Restate word for word the lines that begin the listing and end with the line holding "Home (576, 47)".

## RECORDS
-----

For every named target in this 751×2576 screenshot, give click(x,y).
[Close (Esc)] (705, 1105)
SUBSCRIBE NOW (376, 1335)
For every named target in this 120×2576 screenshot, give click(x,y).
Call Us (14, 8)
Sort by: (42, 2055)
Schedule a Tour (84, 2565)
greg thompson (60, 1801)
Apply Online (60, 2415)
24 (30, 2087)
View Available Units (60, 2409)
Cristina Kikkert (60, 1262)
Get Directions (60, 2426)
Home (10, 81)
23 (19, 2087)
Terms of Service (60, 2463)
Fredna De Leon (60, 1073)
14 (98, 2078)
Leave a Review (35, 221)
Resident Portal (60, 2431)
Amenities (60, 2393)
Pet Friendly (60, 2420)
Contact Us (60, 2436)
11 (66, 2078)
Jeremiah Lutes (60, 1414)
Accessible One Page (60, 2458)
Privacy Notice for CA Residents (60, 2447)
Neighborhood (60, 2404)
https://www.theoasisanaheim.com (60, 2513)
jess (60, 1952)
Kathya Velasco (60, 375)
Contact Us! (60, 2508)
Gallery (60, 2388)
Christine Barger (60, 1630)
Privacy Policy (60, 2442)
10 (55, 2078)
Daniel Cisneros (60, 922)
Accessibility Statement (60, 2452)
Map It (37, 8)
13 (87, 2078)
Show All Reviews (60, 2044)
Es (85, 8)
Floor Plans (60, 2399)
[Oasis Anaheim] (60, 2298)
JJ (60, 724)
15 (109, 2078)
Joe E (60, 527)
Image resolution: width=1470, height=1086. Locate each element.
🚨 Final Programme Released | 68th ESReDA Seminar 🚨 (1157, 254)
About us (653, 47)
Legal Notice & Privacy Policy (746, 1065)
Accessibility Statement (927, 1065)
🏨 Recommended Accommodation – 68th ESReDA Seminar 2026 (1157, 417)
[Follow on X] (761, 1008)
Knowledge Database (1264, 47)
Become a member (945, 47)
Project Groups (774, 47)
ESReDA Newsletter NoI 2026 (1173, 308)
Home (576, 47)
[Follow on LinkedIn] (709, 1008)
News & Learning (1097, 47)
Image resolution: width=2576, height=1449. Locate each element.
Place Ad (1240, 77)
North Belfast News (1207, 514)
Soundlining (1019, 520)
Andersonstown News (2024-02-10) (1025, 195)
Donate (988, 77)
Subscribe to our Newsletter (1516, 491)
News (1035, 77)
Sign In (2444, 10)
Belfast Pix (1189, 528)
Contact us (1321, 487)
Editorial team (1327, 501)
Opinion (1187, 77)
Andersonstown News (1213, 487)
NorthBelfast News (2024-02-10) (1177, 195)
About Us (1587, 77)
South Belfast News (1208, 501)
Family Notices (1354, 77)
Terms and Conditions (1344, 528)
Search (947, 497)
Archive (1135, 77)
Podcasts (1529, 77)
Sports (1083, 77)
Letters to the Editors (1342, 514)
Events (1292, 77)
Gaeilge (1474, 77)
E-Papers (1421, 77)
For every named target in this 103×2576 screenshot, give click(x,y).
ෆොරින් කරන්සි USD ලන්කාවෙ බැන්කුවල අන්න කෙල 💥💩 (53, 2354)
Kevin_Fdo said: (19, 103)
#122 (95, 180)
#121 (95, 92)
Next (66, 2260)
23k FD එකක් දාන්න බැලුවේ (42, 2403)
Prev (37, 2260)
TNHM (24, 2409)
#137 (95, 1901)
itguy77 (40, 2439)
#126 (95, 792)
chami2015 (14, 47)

-----

## EXERCISE OUTPUT
For every named target in this 751×2576 screenshot, give click(x,y).
[Close (Esc)] (705, 1105)
SUBSCRIBE NOW (376, 1335)
For every named target in this 120×2576 screenshot, give click(x,y).
Call Us (14, 8)
Sort by: (42, 2055)
Schedule a Tour (84, 2565)
greg thompson (60, 1801)
Apply Online (60, 2415)
24 (30, 2087)
View Available Units (60, 2409)
Cristina Kikkert (60, 1262)
Get Directions (60, 2426)
Home (10, 81)
23 (19, 2087)
Terms of Service (60, 2463)
Fredna De Leon (60, 1073)
14 (98, 2078)
Leave a Review (35, 221)
Resident Portal (60, 2431)
Amenities (60, 2393)
Pet Friendly (60, 2420)
Contact Us (60, 2436)
11 (66, 2078)
Jeremiah Lutes (60, 1414)
Accessible One Page (60, 2458)
Privacy Notice for CA Residents (60, 2447)
Neighborhood (60, 2404)
https://www.theoasisanaheim.com (60, 2513)
jess (60, 1952)
Kathya Velasco (60, 375)
Contact Us! (60, 2508)
Gallery (60, 2388)
Christine Barger (60, 1630)
Privacy Policy (60, 2442)
10 (55, 2078)
Daniel Cisneros (60, 922)
Accessibility Statement (60, 2452)
Map It (37, 8)
13 (87, 2078)
Show All Reviews (60, 2044)
Es (85, 8)
Floor Plans (60, 2399)
[Oasis Anaheim] (60, 2298)
JJ (60, 724)
15 (109, 2078)
Joe E (60, 527)
Image resolution: width=1470, height=1086. Locate each element.
🚨 Final Programme Released | 68th ESReDA Seminar 🚨 (1157, 254)
About us (653, 47)
Legal Notice & Privacy Policy (746, 1065)
Accessibility Statement (927, 1065)
🏨 Recommended Accommodation – 68th ESReDA Seminar 2026 (1157, 417)
[Follow on X] (761, 1008)
Knowledge Database (1264, 47)
Become a member (945, 47)
Project Groups (774, 47)
ESReDA Newsletter NoI 2026 (1173, 308)
Home (576, 47)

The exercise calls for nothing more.